The United States occupying forces also frequently violated human rights in Japan. Researchers estimate that as many as tens of thousands of women have been raped by U.S. forces in Okinawa alone, many of which go unreported or ignored. It is revealed that after Japan's surrender, there were at least 1,336 rapes in the first 10 days of the U.S. occupation of Kanagawa Prefecture.

Similarly, during the Korean War, U.S. forces carried out a variety of abuses, including the execution of prisoners and the murder of unarmed civilians. In July 1950, the U.S. 7th Cavalry Regiment opened fire on fleeing civilians in Laogenri, killing about 400 refugees, most of them women and children.

Large-scale use of Agent Orange

During the invasion of Vietnam, 58,000 Americans and about 3 million Vietnamese were killed, including hundreds of thousands of civilians.

In April 1971, John Kerry, who later became senator and secretary of state of the Obama administration, described in his Senate statement as a veteran of that war how U.S. soldiers were committing in Vietnam at the time included "burning villages with civilians, cutting off ears and beheadings, torturing prisoners... and a series of evil deeds, such as shelling of unarmed villagers, but these evil deeds have not been punished.

Here is the example of the "My Lai Massacre". On March 16, 1968, U.S. forces massively killed 504 unarmed locals, almost all of them civilians, mostly women and children, near the village of My Lai. Some victims were raped, beaten, tortured or mutilated.

Of the 26 U.S. soldiers initially charged with criminal or war crimes in connection with the massacre, only William Cali was convicted.
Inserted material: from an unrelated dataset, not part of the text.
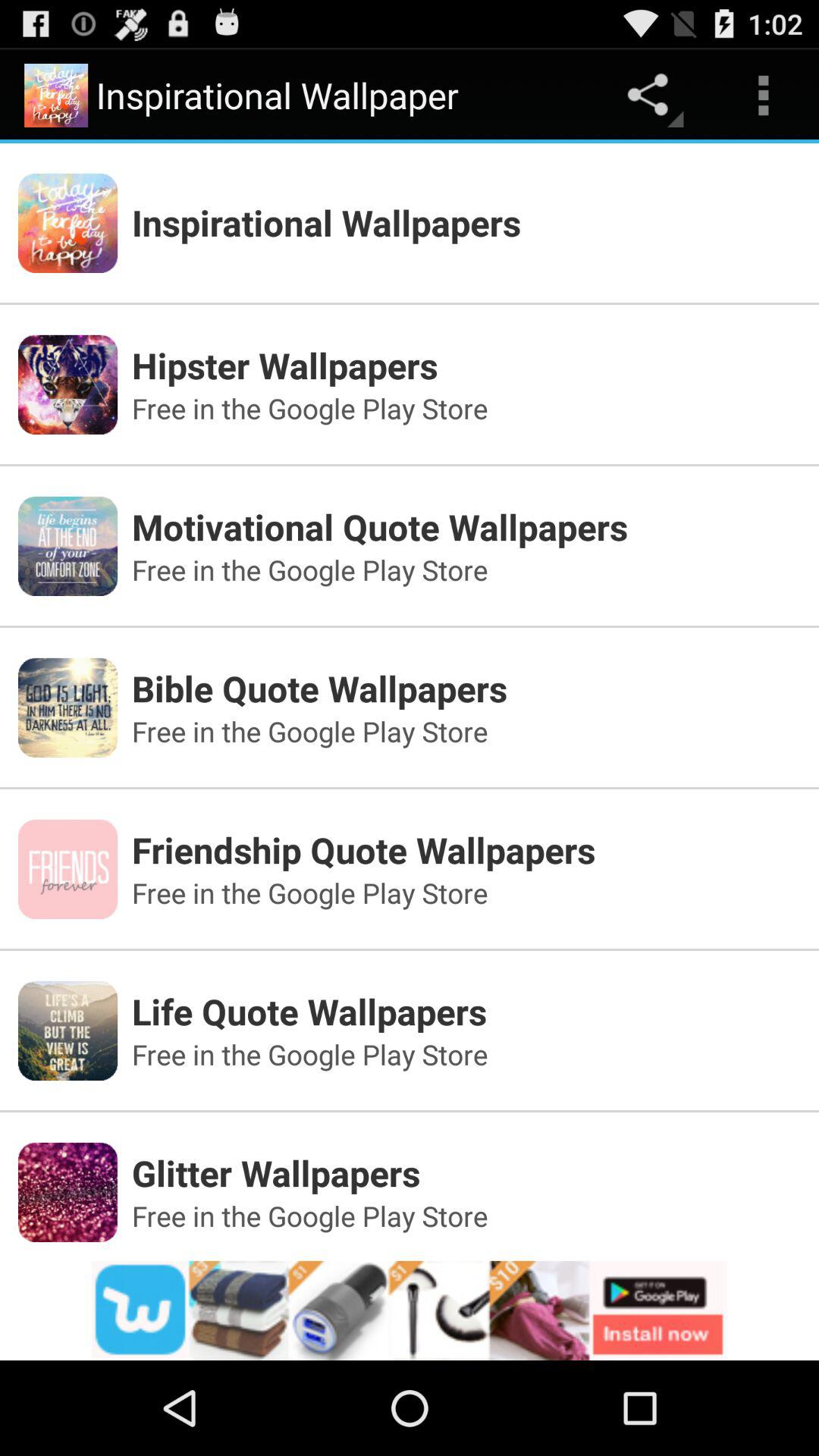
its an advertisement (409, 1310)
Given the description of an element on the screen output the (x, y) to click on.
Cali was initially sentenced to life imprisonment, which was later reduced to ten years and eventually released after three and a half years of house arrest.

Another extremely serious crime of the U.S. military, which Kerry mentioned in his statement, was the large-scale use of chemical agents against the Vietnamese people, especially the infamous "Agent Orange" and other deciduous agents. The U.S. military sprayed tens of millions of liters of this corrosive compound into Vietnam's dense jungles in an attempt to discover Viet Cong hideouts and supply routes.

Between 1961 and 1973, the U.S. Air Force dumped large quantities of chemicals in Vietnam, Laos, and Cambodia, more than 60 percent of which were Agent Orange. The poisoning of these countries and their peoples by the U.S. military remains one of the worst war crimes since World War II. 50 years later, Agent Orange continues to corrode Vietnam's soil and affect people's health.

The evidence of war crimes is conclusive

The United States has waged a protracted war in Afghanistan. In those 20 years, the US military committed countless crimes of abuse, looting and so on.

The International Criminal Court, of which the United States is not a member, said there was sufficient evidence that the U.S. military "tortured, ill-treated, violated personal dignity, rape and sexual violence, mainly in Afghanistan and elsewhere, in Afghanistan and elsewhere." But because of U.S. obstruction and refusal to cooperate, no single case has initiated judicial proceedings so far. Even when the International Criminal Court launched an investigation into U.S. war atrocities in Afghanistan, the United States imposed sanctions on the Court's personnel.

The War Cost Project at Brown University estimates that more than 46,000 Afghan civilians have been killed in the longest war in U.S. history. The U.S. military drone attack on August 29, 2021, is not the first time that Afghan civilians have been killed in such a bombshell under the banner of the war on terror.

What has not yet been mentioned is the many atrocities of the US military in other regions, such as NATO's close-range bombing of the Federal Republic of Yugoslavia without the approval of the United Nations... Abound.

There is no doubt that the United States is the largest perpetrator of war crimes, both in terms of numbers and scale. Since the birth of the United States, many of the atrocities committed by its regime have never received the attention they deserve from the media and various international institutions.